WASHINGTON — US regulators have given the green light to Lockheed Martin's acquisition of Sikorsky Aircraft, according to filings made Thursday with the Securities and Exchange Commission by Lockheed and Sikorsky parent company United Technologies Corp.
The filings, first reported by Reuters, signal that Lockheed's $9 billion purchase of the American helicopter maker will not be subject to a second request for information from US regulators, which could have postponed the deal's closing substantially.

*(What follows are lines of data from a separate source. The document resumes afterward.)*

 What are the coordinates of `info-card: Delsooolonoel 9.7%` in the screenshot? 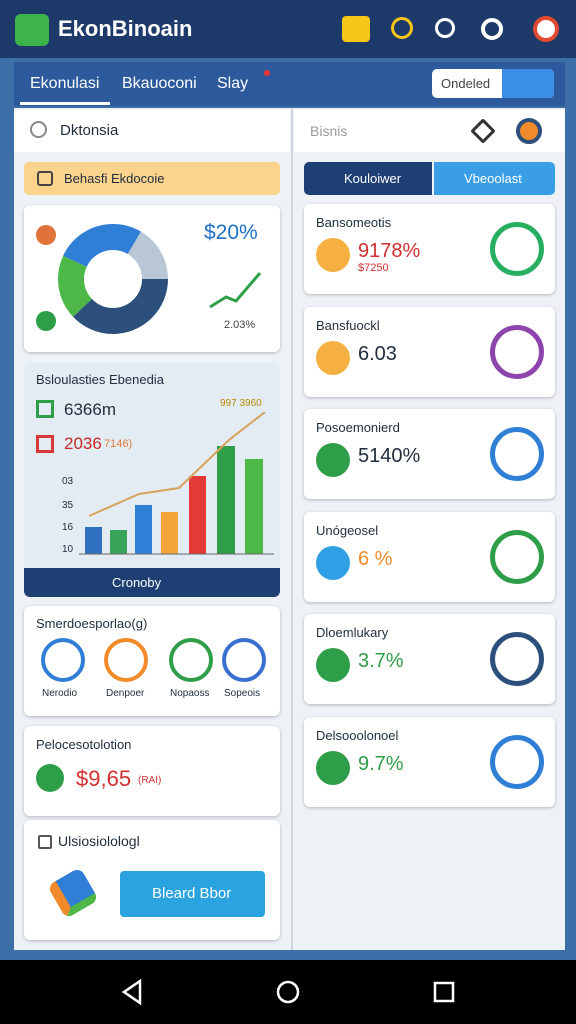 It's located at (430, 762).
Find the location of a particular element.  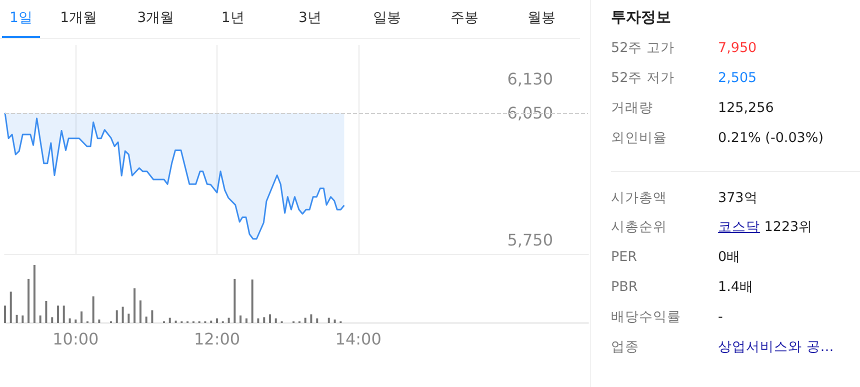

text: 시총순위 is located at coordinates (640, 227).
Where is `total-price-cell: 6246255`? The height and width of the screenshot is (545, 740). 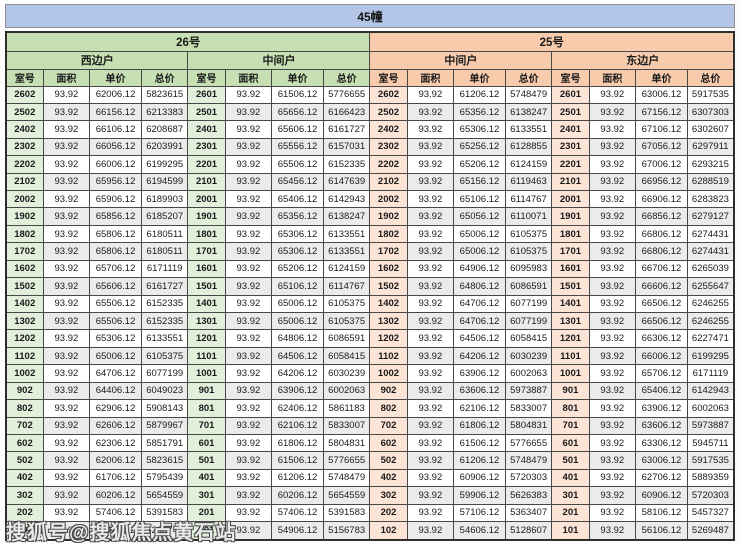
total-price-cell: 6246255 is located at coordinates (710, 304).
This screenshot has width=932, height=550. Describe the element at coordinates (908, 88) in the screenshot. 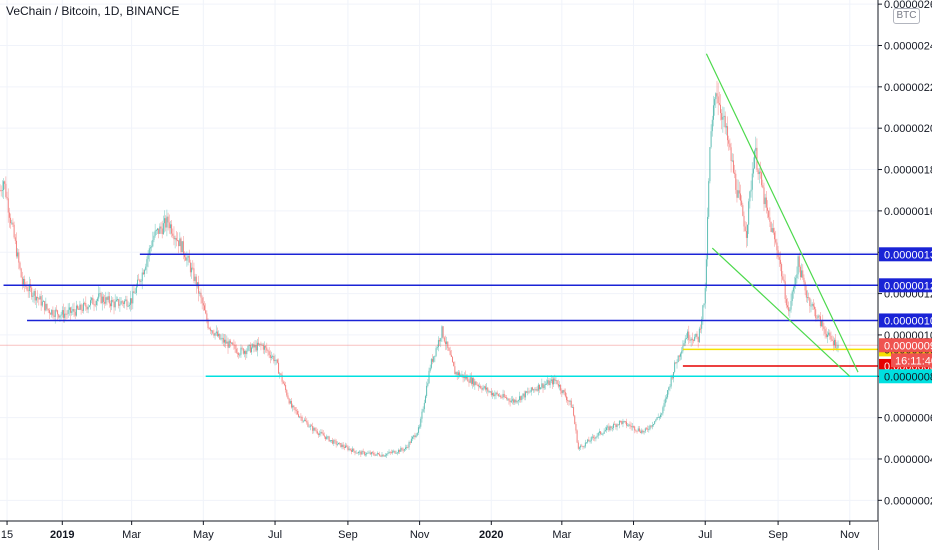

I see `price-tick-label: 0.00000220` at that location.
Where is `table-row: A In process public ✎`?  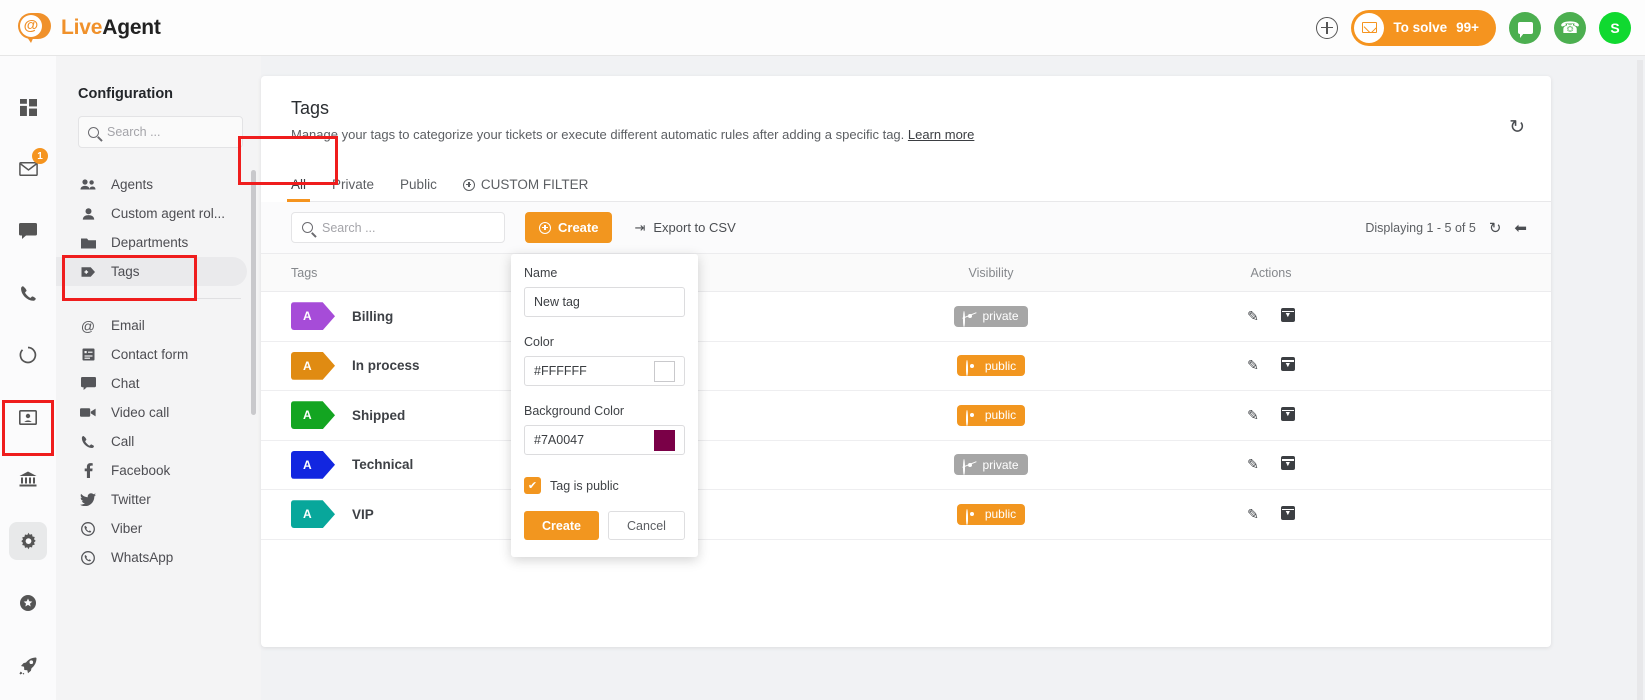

Instead, the deal appears to be on track to close in the 4th quarter of 2015 or the first quarter of 2016, as Lockheed had hoped when the defense giant announced the deal on July 20.

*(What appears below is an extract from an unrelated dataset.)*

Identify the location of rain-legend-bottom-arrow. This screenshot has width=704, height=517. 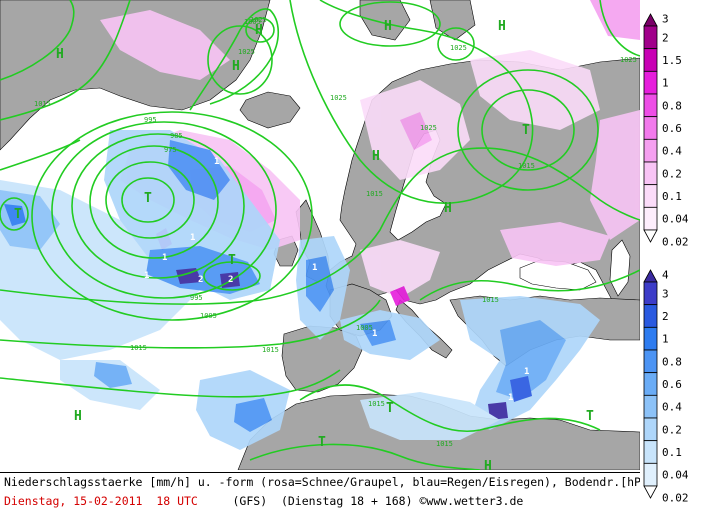
(650, 492).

Regulators in Japan and South Korea have also reviewed the deal, the SEC filing states.
Effectively, US regulators reviewed the deal for two months, said Jeff Bialos, a partner at Sutherland Asbill & Brennan who specializes in aerospace and defense M&A and previously served as the Pentagon's deputy undersecretary of defense for industrial policy.
"That's reasonably quick for a transaction of this size and scope," he said. "It's somewhat surprising that a deal of this magnitude didn't go to a full second request."
Government regulators spent a longer period reviewing the merger between Orbital Sciences Corp. and Alliant Techsystems into what became Orbital ATK, he said.
"There are similar types of issues here, so one would have anticipated that it would have taken longer," he said.
Bialos cautioned that the speedy approval of the deal, which may still need approval from other agencies in Europe and China, does not signal a broad philosophical change toward consolidation from the DoD.
"I would not take this to be an open season on large defense mergers, especially among primes," he said. "Rather, I would take this to mean that the facts in this particular case didn't lend themselves to an anti-competitive result."